## Your assignment
Using the entries below, output exactly the line containing "Where should I click to: Refresh" and all lines that follow it to the end.

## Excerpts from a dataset
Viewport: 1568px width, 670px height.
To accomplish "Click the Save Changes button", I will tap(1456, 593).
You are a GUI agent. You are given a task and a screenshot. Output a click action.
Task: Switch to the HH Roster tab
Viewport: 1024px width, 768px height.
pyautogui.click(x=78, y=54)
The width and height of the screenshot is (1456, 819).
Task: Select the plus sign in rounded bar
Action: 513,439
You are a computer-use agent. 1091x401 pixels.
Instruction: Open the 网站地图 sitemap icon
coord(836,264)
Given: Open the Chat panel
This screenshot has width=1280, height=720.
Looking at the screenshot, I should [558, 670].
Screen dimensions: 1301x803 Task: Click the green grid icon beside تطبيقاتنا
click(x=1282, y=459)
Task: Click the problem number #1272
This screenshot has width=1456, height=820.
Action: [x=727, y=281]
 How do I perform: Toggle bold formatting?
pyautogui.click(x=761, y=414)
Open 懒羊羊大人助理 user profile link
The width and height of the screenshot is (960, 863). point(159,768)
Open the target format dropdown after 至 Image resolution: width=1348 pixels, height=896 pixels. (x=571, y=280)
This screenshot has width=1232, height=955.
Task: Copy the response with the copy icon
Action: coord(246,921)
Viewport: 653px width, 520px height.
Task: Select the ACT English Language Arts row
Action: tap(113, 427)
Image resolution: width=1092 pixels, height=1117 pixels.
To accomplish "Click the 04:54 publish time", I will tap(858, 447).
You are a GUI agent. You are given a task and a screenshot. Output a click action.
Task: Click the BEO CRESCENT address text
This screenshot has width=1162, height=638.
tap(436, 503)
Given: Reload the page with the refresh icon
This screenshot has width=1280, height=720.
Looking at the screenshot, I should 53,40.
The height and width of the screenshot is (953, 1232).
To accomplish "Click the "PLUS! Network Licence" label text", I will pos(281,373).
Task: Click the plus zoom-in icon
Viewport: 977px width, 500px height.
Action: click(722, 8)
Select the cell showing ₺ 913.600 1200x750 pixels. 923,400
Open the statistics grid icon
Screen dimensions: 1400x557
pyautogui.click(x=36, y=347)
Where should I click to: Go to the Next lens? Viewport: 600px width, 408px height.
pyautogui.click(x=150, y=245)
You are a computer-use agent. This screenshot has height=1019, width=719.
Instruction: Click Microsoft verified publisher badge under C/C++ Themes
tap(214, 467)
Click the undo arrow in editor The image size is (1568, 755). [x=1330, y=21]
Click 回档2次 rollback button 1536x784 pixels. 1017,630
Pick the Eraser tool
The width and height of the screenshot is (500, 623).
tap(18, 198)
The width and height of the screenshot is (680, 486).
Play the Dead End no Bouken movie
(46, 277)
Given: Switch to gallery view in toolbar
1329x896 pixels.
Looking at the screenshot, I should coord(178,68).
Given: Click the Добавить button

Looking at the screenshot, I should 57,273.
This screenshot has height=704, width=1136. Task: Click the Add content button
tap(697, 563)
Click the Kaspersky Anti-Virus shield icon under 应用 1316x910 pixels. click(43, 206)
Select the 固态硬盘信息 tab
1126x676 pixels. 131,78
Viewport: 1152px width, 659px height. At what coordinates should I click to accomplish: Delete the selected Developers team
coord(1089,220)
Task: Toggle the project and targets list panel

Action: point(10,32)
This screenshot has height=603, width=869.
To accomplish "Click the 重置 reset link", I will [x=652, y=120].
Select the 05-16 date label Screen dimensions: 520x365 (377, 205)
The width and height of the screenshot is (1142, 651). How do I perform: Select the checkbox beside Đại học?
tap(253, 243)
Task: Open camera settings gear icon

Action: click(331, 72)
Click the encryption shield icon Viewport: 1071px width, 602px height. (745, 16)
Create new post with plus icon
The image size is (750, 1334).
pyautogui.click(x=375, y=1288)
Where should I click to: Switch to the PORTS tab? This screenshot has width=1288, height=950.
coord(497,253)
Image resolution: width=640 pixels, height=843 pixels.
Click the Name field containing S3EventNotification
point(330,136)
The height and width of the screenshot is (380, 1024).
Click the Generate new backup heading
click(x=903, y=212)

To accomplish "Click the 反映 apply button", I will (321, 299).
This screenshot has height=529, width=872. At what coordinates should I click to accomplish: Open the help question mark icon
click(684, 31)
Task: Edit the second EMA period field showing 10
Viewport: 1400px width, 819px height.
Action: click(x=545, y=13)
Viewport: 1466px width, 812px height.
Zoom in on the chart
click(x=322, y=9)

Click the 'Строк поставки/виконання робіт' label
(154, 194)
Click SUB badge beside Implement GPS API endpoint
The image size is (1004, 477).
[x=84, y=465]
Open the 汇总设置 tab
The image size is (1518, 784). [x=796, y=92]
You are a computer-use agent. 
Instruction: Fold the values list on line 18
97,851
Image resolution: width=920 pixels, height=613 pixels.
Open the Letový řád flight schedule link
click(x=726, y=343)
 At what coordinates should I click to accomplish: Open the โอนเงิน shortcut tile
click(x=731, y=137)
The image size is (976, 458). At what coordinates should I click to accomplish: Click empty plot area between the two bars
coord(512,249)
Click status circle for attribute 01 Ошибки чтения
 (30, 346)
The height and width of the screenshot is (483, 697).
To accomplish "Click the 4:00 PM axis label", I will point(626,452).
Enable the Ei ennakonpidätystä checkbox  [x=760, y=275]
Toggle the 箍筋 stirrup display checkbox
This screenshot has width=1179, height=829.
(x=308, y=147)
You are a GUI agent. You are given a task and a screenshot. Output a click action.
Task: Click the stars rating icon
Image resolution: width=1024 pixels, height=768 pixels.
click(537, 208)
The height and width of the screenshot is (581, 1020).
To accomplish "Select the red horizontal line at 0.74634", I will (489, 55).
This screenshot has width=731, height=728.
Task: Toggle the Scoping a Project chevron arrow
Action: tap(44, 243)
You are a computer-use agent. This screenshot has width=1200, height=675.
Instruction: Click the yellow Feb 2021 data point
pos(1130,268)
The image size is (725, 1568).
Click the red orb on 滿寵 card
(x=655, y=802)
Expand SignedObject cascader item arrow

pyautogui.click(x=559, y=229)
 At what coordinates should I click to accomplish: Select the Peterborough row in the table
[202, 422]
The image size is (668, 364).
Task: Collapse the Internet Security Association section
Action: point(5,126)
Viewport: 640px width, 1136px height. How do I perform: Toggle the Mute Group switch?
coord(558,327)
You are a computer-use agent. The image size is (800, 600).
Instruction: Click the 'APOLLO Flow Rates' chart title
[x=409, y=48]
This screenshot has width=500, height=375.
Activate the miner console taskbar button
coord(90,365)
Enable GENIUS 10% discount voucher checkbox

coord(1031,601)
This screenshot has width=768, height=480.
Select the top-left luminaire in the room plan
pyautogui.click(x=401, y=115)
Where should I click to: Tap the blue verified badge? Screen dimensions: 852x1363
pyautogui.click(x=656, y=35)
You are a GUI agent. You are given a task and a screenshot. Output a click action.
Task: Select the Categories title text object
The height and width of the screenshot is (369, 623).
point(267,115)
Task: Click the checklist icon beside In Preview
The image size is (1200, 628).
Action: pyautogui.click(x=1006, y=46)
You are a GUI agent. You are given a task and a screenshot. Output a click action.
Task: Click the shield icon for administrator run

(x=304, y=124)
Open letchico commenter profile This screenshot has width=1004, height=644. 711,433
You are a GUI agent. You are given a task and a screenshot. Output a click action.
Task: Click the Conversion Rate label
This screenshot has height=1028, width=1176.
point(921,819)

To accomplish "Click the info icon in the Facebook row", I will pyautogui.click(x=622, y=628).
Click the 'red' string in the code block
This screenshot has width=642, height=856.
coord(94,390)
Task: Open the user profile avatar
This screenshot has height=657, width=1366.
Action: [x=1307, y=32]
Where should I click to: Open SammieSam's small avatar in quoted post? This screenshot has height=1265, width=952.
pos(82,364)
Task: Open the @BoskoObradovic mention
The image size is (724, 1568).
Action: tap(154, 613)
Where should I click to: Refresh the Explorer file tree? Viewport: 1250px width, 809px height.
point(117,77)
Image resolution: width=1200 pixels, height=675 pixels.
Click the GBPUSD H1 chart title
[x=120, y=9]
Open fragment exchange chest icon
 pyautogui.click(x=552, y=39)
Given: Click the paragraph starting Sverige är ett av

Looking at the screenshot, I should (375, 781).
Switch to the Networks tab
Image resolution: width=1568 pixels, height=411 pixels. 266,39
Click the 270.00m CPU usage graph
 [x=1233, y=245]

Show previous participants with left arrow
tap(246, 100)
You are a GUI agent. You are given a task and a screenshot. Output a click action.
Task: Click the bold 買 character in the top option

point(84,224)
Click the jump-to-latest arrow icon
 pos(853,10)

## Response to this exercise
Where should I click to: Refresh the Explorer file tree? Viewport: 1250px width, 809px height.
point(117,77)
Image resolution: width=1200 pixels, height=675 pixels.
Click the GBPUSD H1 chart title
[x=120, y=9]
Open fragment exchange chest icon
 pyautogui.click(x=552, y=39)
Given: Click the paragraph starting Sverige är ett av

Looking at the screenshot, I should (375, 781).
Switch to the Networks tab
Image resolution: width=1568 pixels, height=411 pixels. 266,39
Click the 270.00m CPU usage graph
 [x=1233, y=245]

Show previous participants with left arrow
tap(246, 100)
You are a GUI agent. You are given a task and a screenshot. Output a click action.
Task: Click the bold 買 character in the top option

point(84,224)
Click the jump-to-latest arrow icon
 pos(853,10)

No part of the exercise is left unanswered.